[Stored data entries]
○ ○ ○ ○ ○

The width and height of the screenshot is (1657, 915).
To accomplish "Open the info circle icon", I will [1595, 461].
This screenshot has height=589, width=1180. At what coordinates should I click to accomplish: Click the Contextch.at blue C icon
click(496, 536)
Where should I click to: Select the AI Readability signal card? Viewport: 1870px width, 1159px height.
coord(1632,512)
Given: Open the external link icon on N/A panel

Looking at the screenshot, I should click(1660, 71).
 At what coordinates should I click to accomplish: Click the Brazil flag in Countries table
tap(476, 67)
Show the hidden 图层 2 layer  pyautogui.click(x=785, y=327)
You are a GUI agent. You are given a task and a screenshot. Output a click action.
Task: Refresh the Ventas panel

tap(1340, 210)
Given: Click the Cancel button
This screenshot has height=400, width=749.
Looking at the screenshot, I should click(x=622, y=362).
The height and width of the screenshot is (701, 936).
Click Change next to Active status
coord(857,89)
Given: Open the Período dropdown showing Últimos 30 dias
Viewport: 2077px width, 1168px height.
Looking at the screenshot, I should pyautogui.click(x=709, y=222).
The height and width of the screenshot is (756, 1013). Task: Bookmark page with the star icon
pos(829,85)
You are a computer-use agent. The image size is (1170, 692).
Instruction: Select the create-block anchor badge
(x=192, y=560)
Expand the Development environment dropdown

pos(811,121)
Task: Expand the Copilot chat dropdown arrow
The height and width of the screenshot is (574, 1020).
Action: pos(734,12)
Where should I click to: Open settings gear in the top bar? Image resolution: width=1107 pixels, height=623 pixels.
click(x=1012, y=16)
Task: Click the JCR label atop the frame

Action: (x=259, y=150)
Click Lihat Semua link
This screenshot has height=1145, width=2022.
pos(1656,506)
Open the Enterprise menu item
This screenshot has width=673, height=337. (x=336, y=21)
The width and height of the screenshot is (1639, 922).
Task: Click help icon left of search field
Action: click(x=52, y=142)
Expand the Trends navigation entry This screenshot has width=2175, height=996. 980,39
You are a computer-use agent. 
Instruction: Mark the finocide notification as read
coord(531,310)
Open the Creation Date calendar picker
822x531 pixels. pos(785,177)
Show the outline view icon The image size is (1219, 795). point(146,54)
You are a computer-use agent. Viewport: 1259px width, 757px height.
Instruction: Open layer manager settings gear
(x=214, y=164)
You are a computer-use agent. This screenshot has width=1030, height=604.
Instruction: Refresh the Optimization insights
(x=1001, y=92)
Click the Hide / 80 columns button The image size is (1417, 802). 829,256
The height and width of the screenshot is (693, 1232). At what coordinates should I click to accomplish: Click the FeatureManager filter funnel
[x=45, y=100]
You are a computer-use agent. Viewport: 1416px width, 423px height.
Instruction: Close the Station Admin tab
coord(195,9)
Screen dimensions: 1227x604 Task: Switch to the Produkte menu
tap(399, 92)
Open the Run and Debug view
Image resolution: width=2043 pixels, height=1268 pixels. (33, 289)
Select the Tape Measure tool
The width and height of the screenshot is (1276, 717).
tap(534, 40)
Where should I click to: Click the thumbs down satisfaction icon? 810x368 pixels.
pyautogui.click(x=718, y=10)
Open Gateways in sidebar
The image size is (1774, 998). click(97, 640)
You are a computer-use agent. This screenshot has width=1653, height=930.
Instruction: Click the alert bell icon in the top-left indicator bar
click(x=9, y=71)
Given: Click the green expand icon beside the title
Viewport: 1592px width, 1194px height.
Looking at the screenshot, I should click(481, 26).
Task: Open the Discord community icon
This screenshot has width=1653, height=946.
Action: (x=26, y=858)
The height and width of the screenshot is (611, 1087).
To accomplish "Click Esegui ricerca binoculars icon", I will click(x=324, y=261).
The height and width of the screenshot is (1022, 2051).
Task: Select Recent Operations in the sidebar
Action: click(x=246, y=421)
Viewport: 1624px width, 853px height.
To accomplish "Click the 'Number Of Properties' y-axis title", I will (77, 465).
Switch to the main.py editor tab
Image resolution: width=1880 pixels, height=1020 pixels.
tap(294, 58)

○ ○ ○ ○ ○

Task to complete: Output the data in full, exactly as it stands.

Exercise solution:
The width and height of the screenshot is (1657, 915).
To accomplish "Open the info circle icon", I will [1595, 461].
This screenshot has height=589, width=1180. At what coordinates should I click to accomplish: Click the Contextch.at blue C icon
click(496, 536)
Where should I click to: Select the AI Readability signal card? Viewport: 1870px width, 1159px height.
coord(1632,512)
Given: Open the external link icon on N/A panel

Looking at the screenshot, I should click(1660, 71).
 At what coordinates should I click to accomplish: Click the Brazil flag in Countries table
tap(476, 67)
Show the hidden 图层 2 layer  pyautogui.click(x=785, y=327)
You are a GUI agent. You are given a task and a screenshot. Output a click action.
Task: Refresh the Ventas panel

tap(1340, 210)
Given: Click the Cancel button
This screenshot has height=400, width=749.
Looking at the screenshot, I should click(x=622, y=362).
The height and width of the screenshot is (701, 936).
Click Change next to Active status
coord(857,89)
Given: Open the Período dropdown showing Últimos 30 dias
Viewport: 2077px width, 1168px height.
Looking at the screenshot, I should pyautogui.click(x=709, y=222).
The height and width of the screenshot is (756, 1013). Task: Bookmark page with the star icon
pos(829,85)
You are a computer-use agent. The image size is (1170, 692).
Instruction: Select the create-block anchor badge
(x=192, y=560)
Expand the Development environment dropdown

pos(811,121)
Task: Expand the Copilot chat dropdown arrow
The height and width of the screenshot is (574, 1020).
Action: pos(734,12)
Where should I click to: Open settings gear in the top bar? Image resolution: width=1107 pixels, height=623 pixels.
click(x=1012, y=16)
Task: Click the JCR label atop the frame

Action: (x=259, y=150)
Click Lihat Semua link
This screenshot has height=1145, width=2022.
pos(1656,506)
Open the Enterprise menu item
This screenshot has width=673, height=337. (x=336, y=21)
The width and height of the screenshot is (1639, 922).
Task: Click help icon left of search field
Action: click(x=52, y=142)
Expand the Trends navigation entry This screenshot has width=2175, height=996. 980,39
You are a computer-use agent. 
Instruction: Mark the finocide notification as read
coord(531,310)
Open the Creation Date calendar picker
822x531 pixels. pos(785,177)
Show the outline view icon The image size is (1219, 795). point(146,54)
You are a computer-use agent. Viewport: 1259px width, 757px height.
Instruction: Open layer manager settings gear
(x=214, y=164)
You are a computer-use agent. This screenshot has width=1030, height=604.
Instruction: Refresh the Optimization insights
(x=1001, y=92)
Click the Hide / 80 columns button The image size is (1417, 802). 829,256
The height and width of the screenshot is (693, 1232). At what coordinates should I click to accomplish: Click the FeatureManager filter funnel
[x=45, y=100]
You are a computer-use agent. Viewport: 1416px width, 423px height.
Instruction: Close the Station Admin tab
coord(195,9)
Screen dimensions: 1227x604 Task: Switch to the Produkte menu
tap(399, 92)
Open the Run and Debug view
Image resolution: width=2043 pixels, height=1268 pixels. (33, 289)
Select the Tape Measure tool
The width and height of the screenshot is (1276, 717).
tap(534, 40)
Where should I click to: Click the thumbs down satisfaction icon? 810x368 pixels.
pyautogui.click(x=718, y=10)
Open Gateways in sidebar
The image size is (1774, 998). click(97, 640)
You are a computer-use agent. This screenshot has width=1653, height=930.
Instruction: Click the alert bell icon in the top-left indicator bar
click(x=9, y=71)
Given: Click the green expand icon beside the title
Viewport: 1592px width, 1194px height.
Looking at the screenshot, I should click(481, 26).
Task: Open the Discord community icon
This screenshot has width=1653, height=946.
Action: (x=26, y=858)
The height and width of the screenshot is (611, 1087).
To accomplish "Click Esegui ricerca binoculars icon", I will click(x=324, y=261).
The height and width of the screenshot is (1022, 2051).
Task: Select Recent Operations in the sidebar
Action: click(x=246, y=421)
Viewport: 1624px width, 853px height.
To accomplish "Click the 'Number Of Properties' y-axis title", I will (77, 465).
Switch to the main.py editor tab
Image resolution: width=1880 pixels, height=1020 pixels.
tap(294, 58)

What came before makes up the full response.